Work to complete: Write the entries below out again exactly; any picture in them stays out.

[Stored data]
- Opening Delimiter -
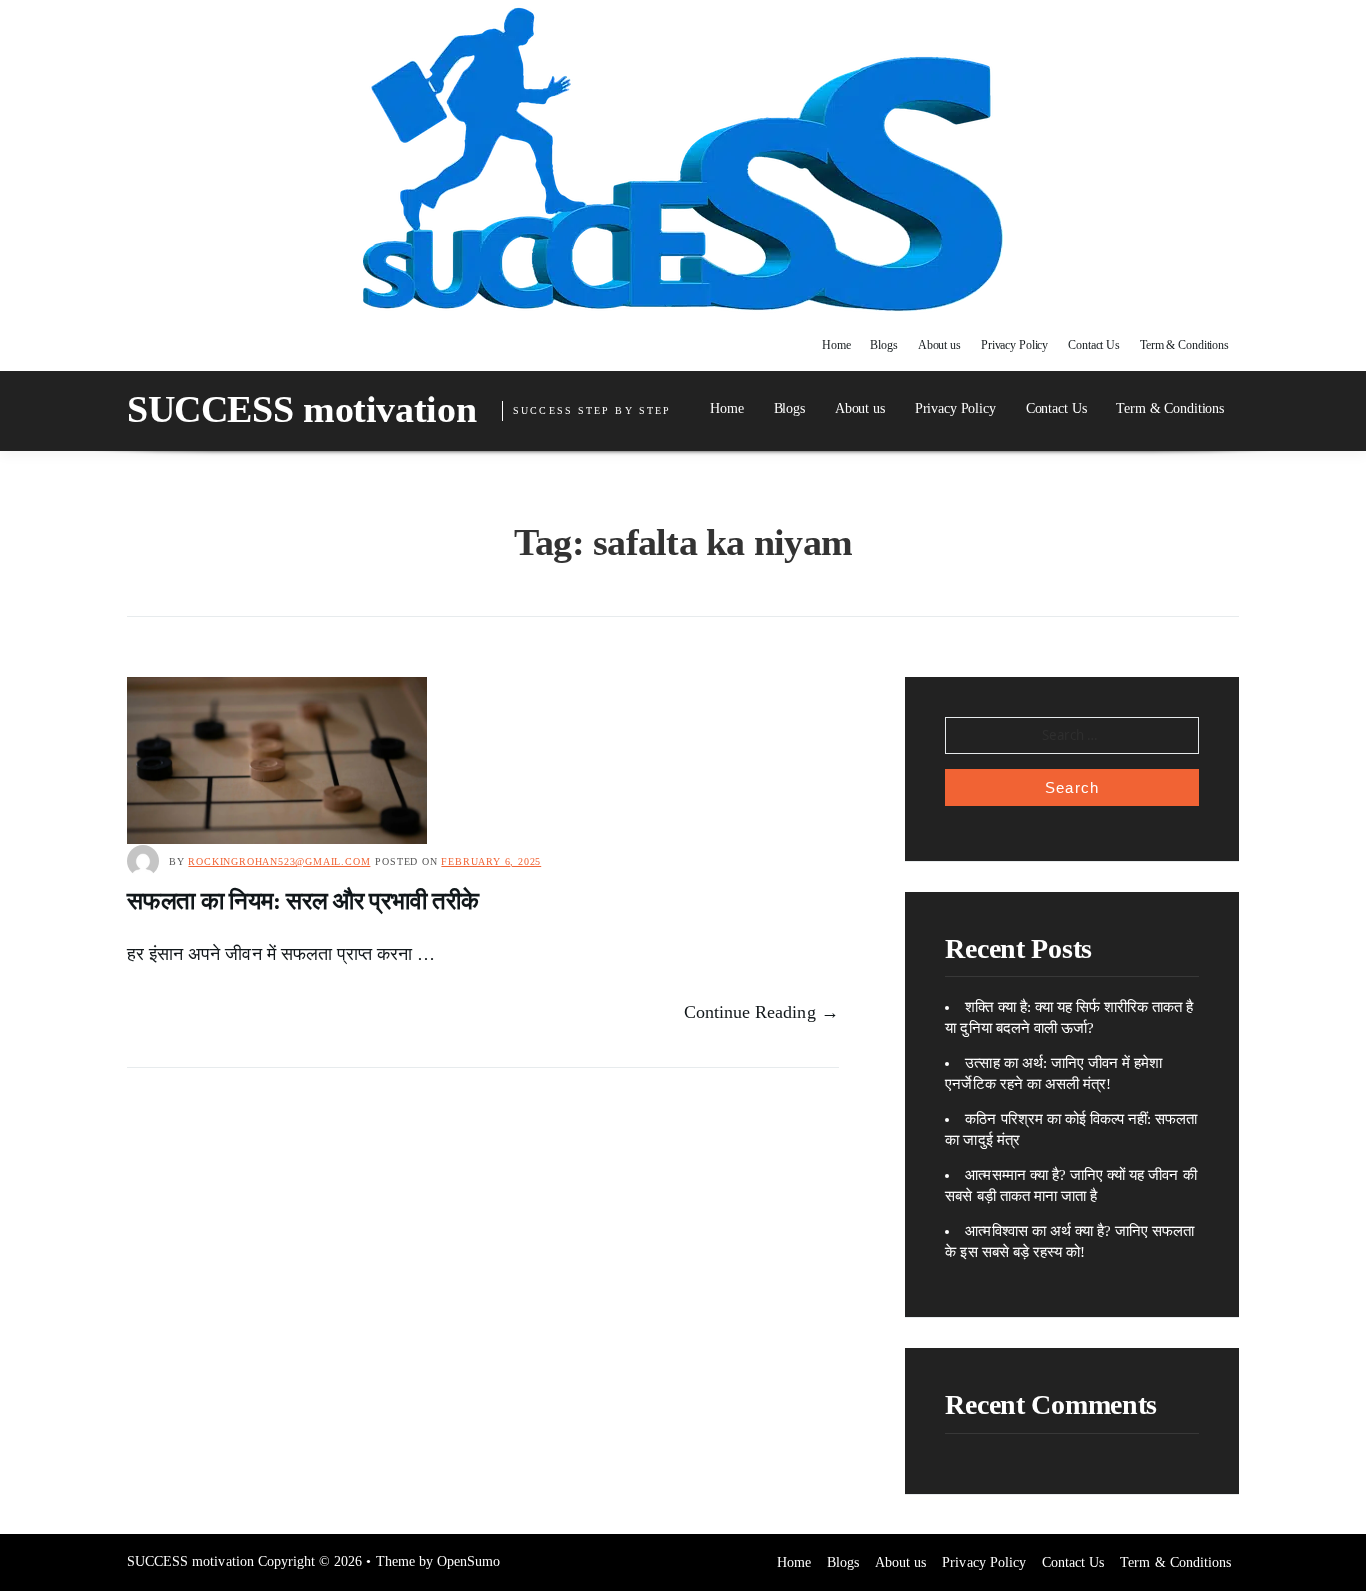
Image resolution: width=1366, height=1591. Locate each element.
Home (836, 345)
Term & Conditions (1184, 345)
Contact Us (1094, 345)
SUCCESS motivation (301, 409)
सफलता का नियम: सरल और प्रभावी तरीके (303, 901)
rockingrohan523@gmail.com (279, 861)
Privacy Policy (1014, 345)
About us (939, 345)
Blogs (883, 345)
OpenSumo (468, 1561)
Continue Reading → (761, 1012)
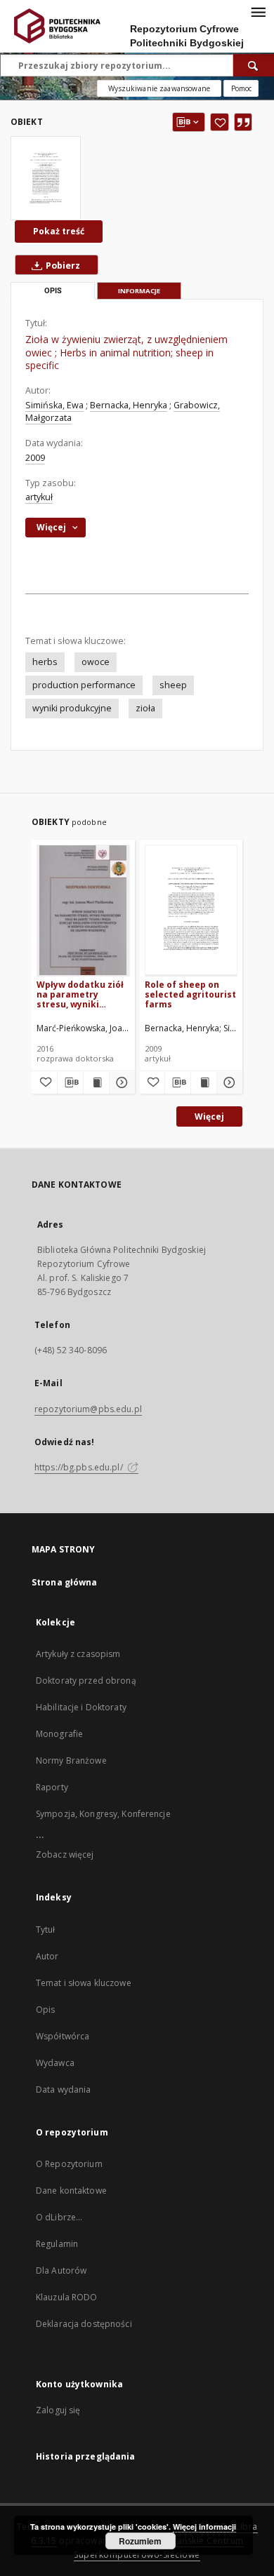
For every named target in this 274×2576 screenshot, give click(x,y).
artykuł (39, 497)
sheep (173, 685)
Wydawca (55, 2063)
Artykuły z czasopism (78, 1654)
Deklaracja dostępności (84, 2324)
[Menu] (257, 11)
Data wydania (63, 2089)
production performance (84, 685)
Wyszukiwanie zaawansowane (159, 88)
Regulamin (57, 2244)
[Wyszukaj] (253, 65)
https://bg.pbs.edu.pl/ (79, 1467)
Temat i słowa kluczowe (83, 1983)
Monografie (59, 1734)
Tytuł (46, 1930)
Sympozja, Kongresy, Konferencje (103, 1814)
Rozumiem (140, 2541)
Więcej (209, 1116)
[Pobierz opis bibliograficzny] (70, 1082)
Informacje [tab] (139, 290)
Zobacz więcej (65, 1854)
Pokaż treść (58, 231)
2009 (35, 458)
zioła (145, 708)
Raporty (52, 1787)
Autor (47, 1956)
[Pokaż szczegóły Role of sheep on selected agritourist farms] (227, 1082)
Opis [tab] (53, 290)
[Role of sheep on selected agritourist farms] (191, 910)
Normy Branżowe (71, 1760)
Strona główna (65, 1582)
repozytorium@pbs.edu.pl (88, 1409)
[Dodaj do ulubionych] (219, 122)
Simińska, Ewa (54, 405)
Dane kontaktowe (71, 2190)
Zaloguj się (58, 2410)
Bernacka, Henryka (128, 405)
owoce (95, 662)
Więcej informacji (204, 2526)
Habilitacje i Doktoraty (81, 1707)
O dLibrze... (59, 2217)
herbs (45, 662)
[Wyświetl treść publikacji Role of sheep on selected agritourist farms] (203, 1082)
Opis (45, 2009)
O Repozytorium (69, 2164)
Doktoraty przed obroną (86, 1680)
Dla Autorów (61, 2270)
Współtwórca (62, 2036)
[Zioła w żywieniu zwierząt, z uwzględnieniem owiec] (46, 178)
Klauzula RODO (67, 2297)
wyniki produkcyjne (72, 708)
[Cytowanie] (243, 122)
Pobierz (62, 265)
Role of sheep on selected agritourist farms (190, 994)
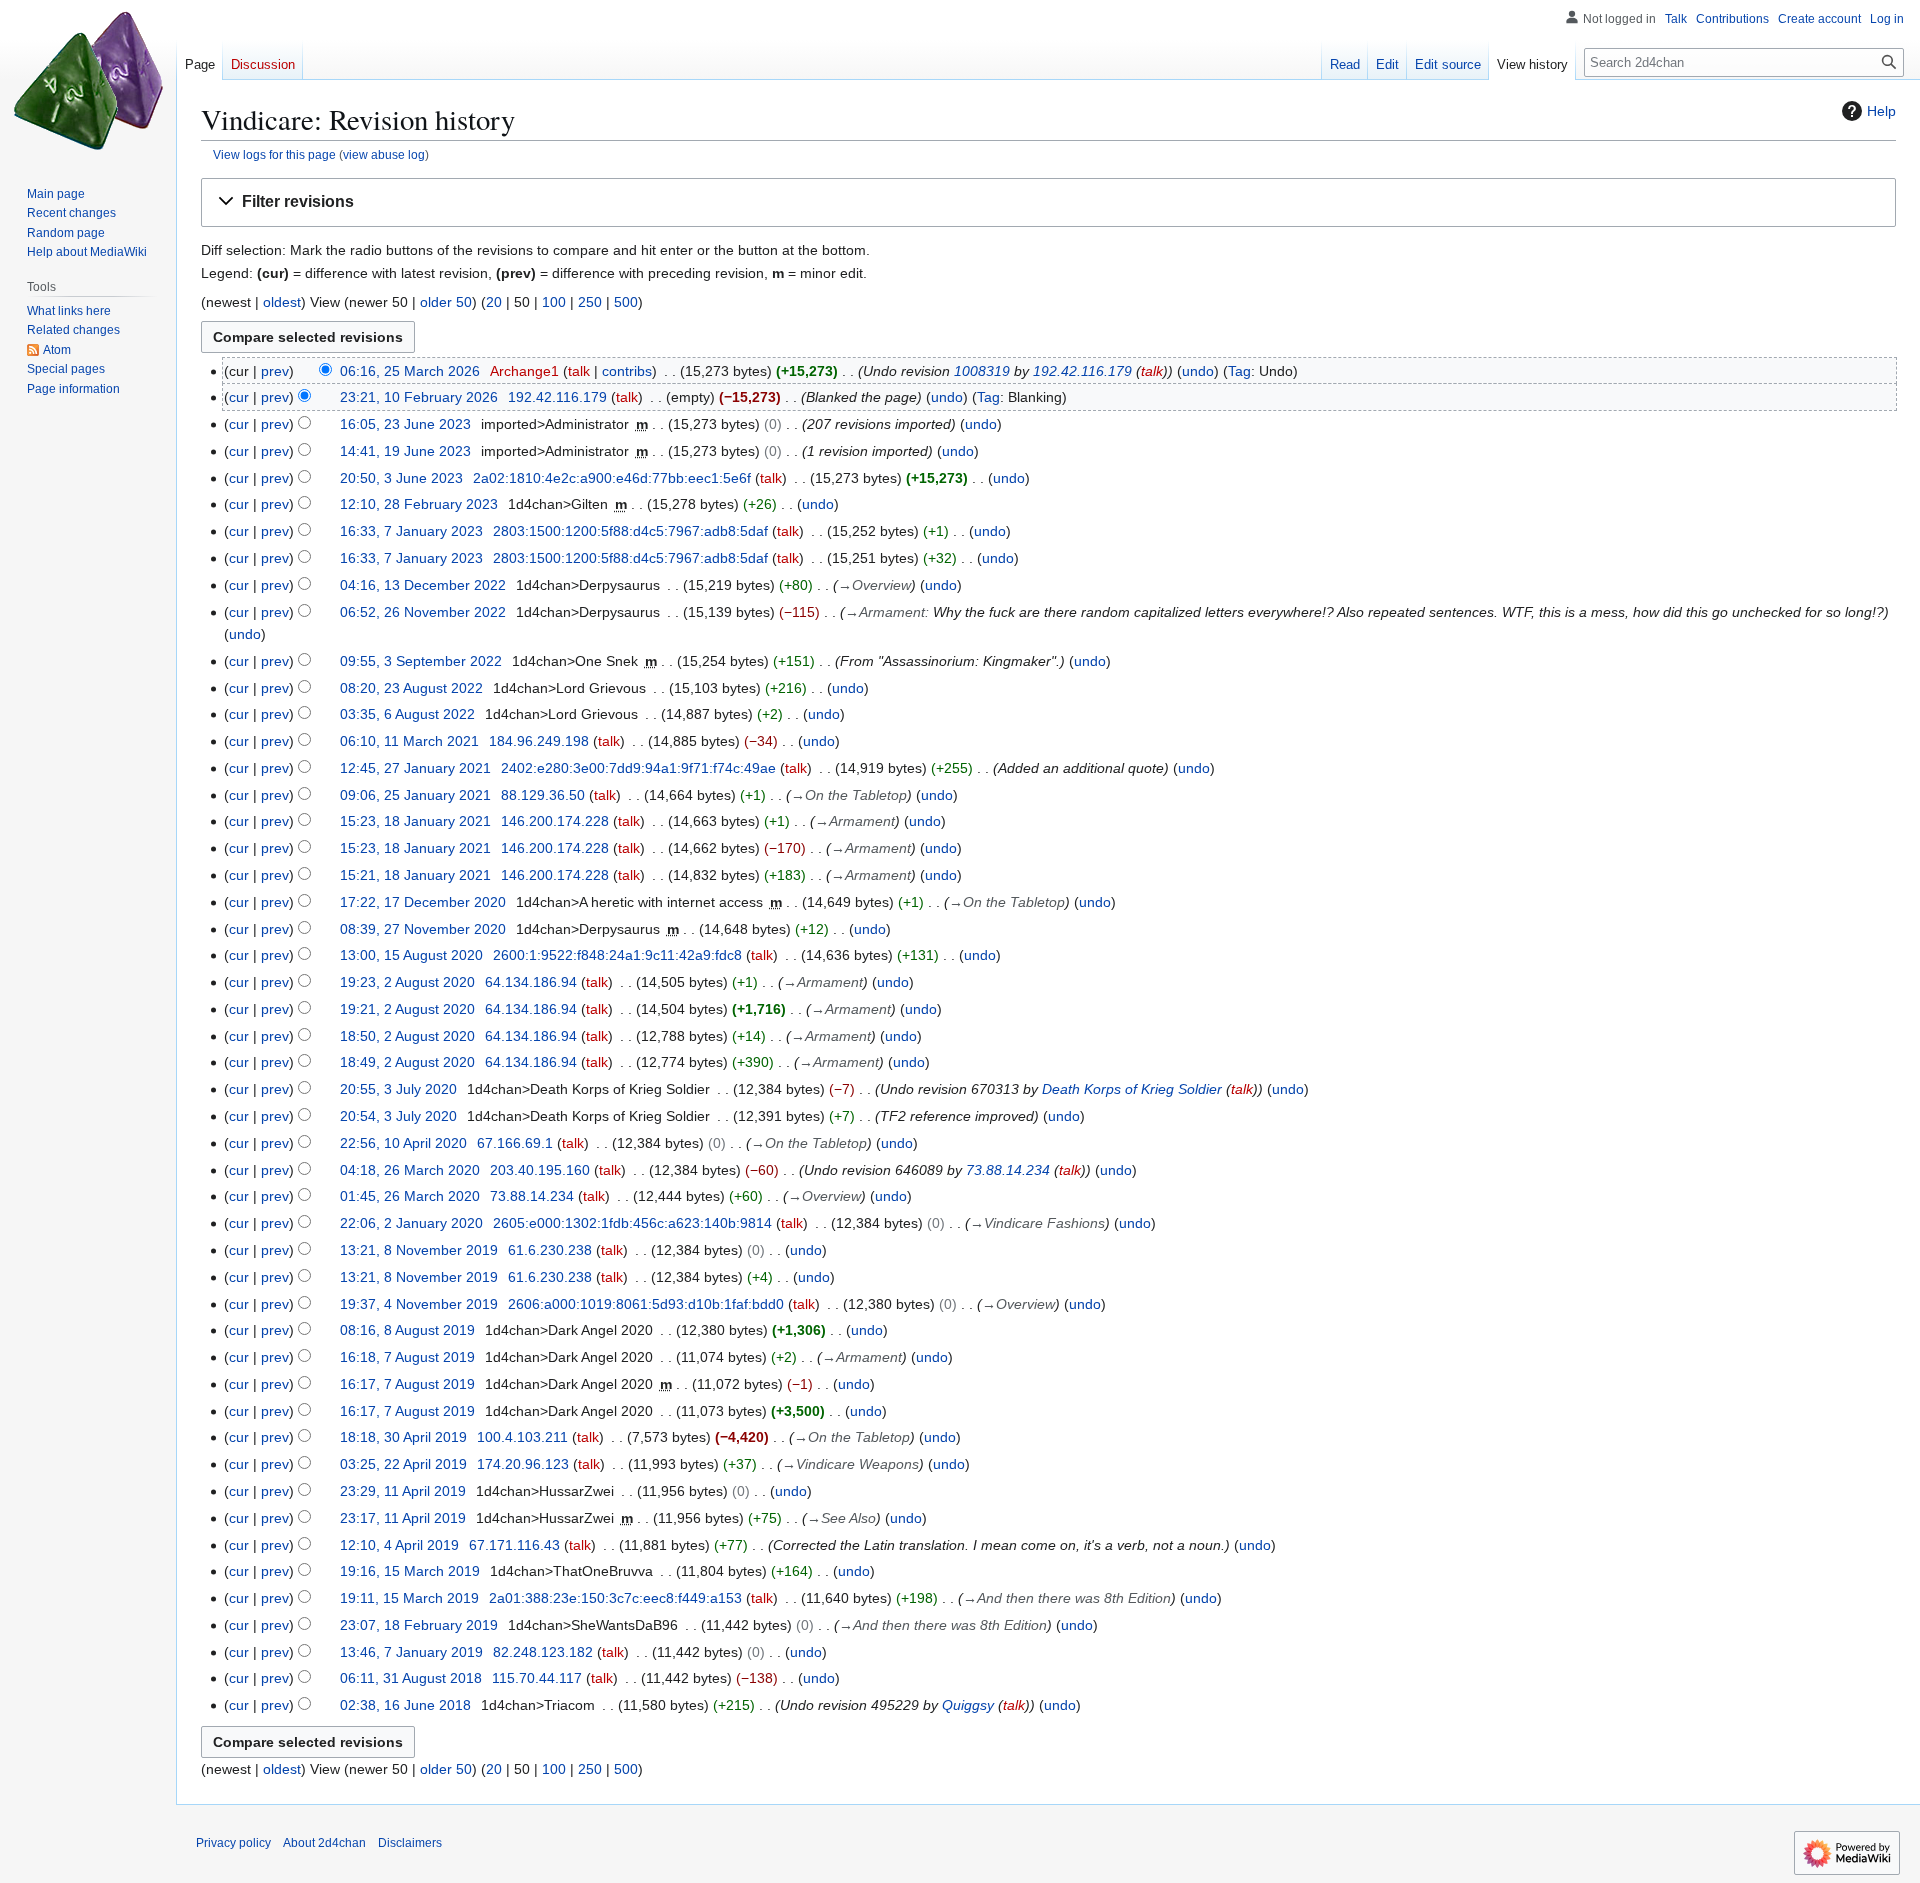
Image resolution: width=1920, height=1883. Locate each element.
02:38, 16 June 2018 (405, 1705)
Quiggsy (968, 1705)
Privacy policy (233, 1843)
- Closing Delimiter -
Result:
Image resolution: width=1366, height=1591. Locate each element.
Home (836, 345)
Term & Conditions (1184, 345)
Contact Us (1094, 345)
SUCCESS motivation (301, 409)
सफलता का नियम: सरल और प्रभावी तरीके (303, 901)
rockingrohan523@gmail.com (279, 861)
Privacy Policy (1014, 345)
About us (939, 345)
Blogs (883, 345)
OpenSumo (468, 1561)
Continue Reading → (761, 1012)
For every named target in this 274×2576 screenshot, give click(x,y).
artykuł (39, 497)
sheep (173, 685)
Wydawca (55, 2063)
Artykuły z czasopism (78, 1654)
Deklaracja dostępności (84, 2324)
[Menu] (257, 11)
Data wydania (63, 2089)
production performance (84, 685)
Wyszukiwanie zaawansowane (159, 88)
Regulamin (57, 2244)
[Wyszukaj] (253, 65)
https://bg.pbs.edu.pl/ (79, 1467)
Temat i słowa kluczowe (83, 1983)
Monografie (59, 1734)
Tytuł (46, 1930)
Sympozja, Kongresy, Konferencje (103, 1814)
Rozumiem (140, 2541)
Więcej (209, 1116)
[Pobierz opis bibliograficzny] (70, 1082)
Informacje [tab] (139, 290)
Zobacz więcej (65, 1854)
Pokaż treść (58, 231)
2009 (35, 458)
zioła (145, 708)
Raporty (52, 1787)
Autor (47, 1956)
[Pokaż szczegóły Role of sheep on selected agritourist farms] (227, 1082)
Opis [tab] (53, 290)
[Role of sheep on selected agritourist farms] (191, 910)
Normy Branżowe (71, 1760)
Strona główna (65, 1582)
repozytorium@pbs.edu.pl (88, 1409)
[Dodaj do ulubionych] (219, 122)
Simińska, Ewa (54, 405)
Dane kontaktowe (71, 2190)
Zaloguj się (58, 2410)
Bernacka, Henryka (128, 405)
owoce (95, 662)
Więcej informacji (204, 2526)
Habilitacje i Doktoraty (81, 1707)
O dLibrze... (59, 2217)
herbs (45, 662)
[Wyświetl treść publikacji Role of sheep on selected agritourist farms] (203, 1082)
Opis (45, 2009)
O Repozytorium (69, 2164)
Doktoraty przed obroną (86, 1680)
Dla Autorów (61, 2270)
Współtwórca (62, 2036)
[Zioła w żywieniu zwierząt, z uwzględnieniem owiec] (46, 178)
Klauzula RODO (67, 2297)
wyniki produkcyjne (72, 708)
[Cytowanie] (243, 122)
Pobierz (62, 265)
Role of sheep on selected agritourist farms (190, 994)
Image resolution: width=1920, height=1883. Locate each element.
02:38, 16 June 2018 (405, 1705)
Quiggsy (968, 1705)
Privacy policy (233, 1843)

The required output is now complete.